Ensuring the signals coming out of the software and systems are high quality and can be used to develop a user centric reliability view as is the goal of observability, has multiple benefits. Firstly it reduces the noise and volume of data going to the telemetry stores. Allowing for cleaner and higher value data by default, tighter control on volumes of data, which unlocks cost effective management options without overly compromising fidelity. On top of this, high quality Service Level Objectives(SLO) are built which allow teams to reason about highly scalable and dynamic distributed systems. Systems, built to be tolerant and expectant of component failure. These cannot be monitored in the “traditional” way without falling prey to alert fatique
This is a mindset shift. It requires being more disciplined in both the creation of telemetry and the response to signals from the telemetry. It is essential to an SRE approach that the engineers that are responsible for building and running the software and systems they create to understand the instrumentation used to generate the signals that describe the state of the system at runtime. This continuity provided by DevOps, SRE and Observability means that engineers looking at the state of the systems in operation have a baked in understanding of the signals those systems are generating. An intrinsic understanding of how the systems function. This makes operating complex software and systems much easier and more deterministic.
Inserting AI into the continuity rather than breaking it is the key. Driving established Observability and SRE practises with AI in the right way will amplify best practise and accelerate high-performing capabilities.
Where observability implementations get bogged down and often derailed is the toil involved in instrumenting software. You have to do it properly and completely or you end up diluting the value of the telemetry and end up with poor quality signals and a lot of work for SRE’s during on the operational end. One solution to this has been auto-instrumentation. Decorating methods and functions with tags for instrumentation then having and agent inject instrumentation on the fly. This can work well, but it has it’s limits, you are stuck with the instrumentation provided by the agent or framework and there may be performance impacts if the agent is injecting instrumentation at runtime.

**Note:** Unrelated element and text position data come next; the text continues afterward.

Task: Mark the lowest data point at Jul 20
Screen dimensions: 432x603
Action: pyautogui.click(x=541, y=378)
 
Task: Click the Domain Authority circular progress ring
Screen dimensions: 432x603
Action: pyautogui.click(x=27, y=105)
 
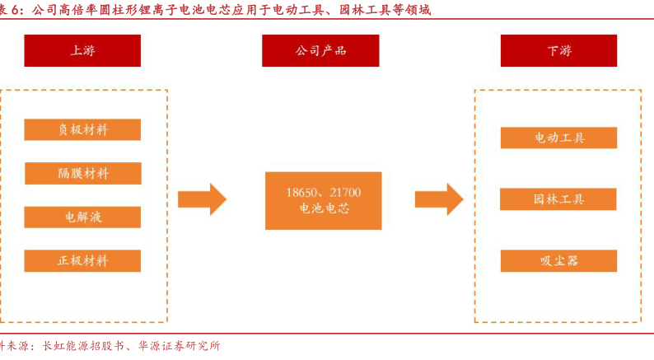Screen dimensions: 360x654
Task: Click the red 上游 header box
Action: pos(82,50)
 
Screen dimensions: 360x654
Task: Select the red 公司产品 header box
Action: pos(320,50)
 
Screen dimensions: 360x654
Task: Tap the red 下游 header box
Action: pos(558,50)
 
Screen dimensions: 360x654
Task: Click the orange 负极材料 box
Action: pos(82,129)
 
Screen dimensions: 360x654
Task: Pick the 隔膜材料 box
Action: pos(82,173)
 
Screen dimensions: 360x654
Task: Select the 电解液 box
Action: pos(82,217)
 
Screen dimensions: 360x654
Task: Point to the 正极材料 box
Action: pos(82,261)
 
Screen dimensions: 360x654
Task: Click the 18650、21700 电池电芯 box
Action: pos(324,200)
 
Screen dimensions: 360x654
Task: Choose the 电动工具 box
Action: pos(558,138)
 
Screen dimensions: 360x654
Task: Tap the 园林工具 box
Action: pos(558,199)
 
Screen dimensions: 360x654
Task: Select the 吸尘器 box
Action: pos(558,260)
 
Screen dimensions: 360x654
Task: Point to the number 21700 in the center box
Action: pos(345,193)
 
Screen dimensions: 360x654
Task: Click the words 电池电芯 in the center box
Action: pos(324,209)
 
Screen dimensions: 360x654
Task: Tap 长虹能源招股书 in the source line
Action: pos(82,347)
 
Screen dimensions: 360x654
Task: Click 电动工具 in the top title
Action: pos(297,10)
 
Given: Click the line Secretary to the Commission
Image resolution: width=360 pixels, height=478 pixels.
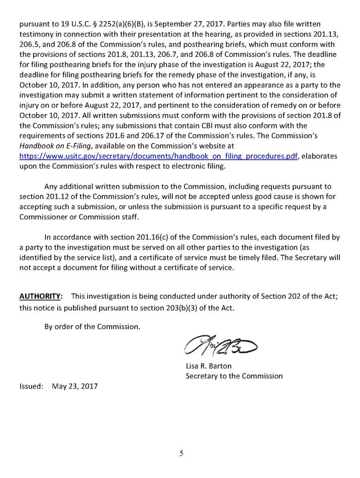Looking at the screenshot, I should point(234,376).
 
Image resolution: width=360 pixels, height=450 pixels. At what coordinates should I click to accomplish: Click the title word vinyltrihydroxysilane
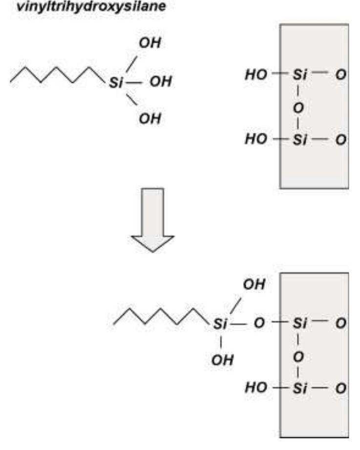(91, 7)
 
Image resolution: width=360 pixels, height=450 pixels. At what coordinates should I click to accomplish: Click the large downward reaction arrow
(152, 220)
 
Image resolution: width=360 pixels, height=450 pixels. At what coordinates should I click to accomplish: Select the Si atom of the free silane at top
(116, 83)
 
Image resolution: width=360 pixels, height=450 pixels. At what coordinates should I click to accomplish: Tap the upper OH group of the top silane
(150, 43)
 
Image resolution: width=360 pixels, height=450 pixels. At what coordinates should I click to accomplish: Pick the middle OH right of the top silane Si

This is where AI tooling comes into it’s own. It can provide the benefits of auto-instrumentation but with greater flexibility and more granular control. Using well defined observability principles and requirements as guidance to AI, you can use it to inject instrumentation directly into the code in the right context at build time and/or actively suggest how to instrument effectively as you build the software. With some discipline over how the AI is used and a human in the loop you don’t break that chain understanding and ownership that is the heart of SRE.
By grounding the AI with established monitoring methodologies such as RED, USE and The Four Golden Signals, you can get it to assist with applying the right approach at the right time and ensuring telemetry is available to make any or all approaches are effective. In operation, the same grounding can be used to enhance SRE’s in problem analysis and troubleshooting.
It is my belief that this is where the big wins are in using AI in an SRE and Observability context. The path locks in long term benefit without losing best practise and well proven ways of working. Rather it accelerates and amplifies both.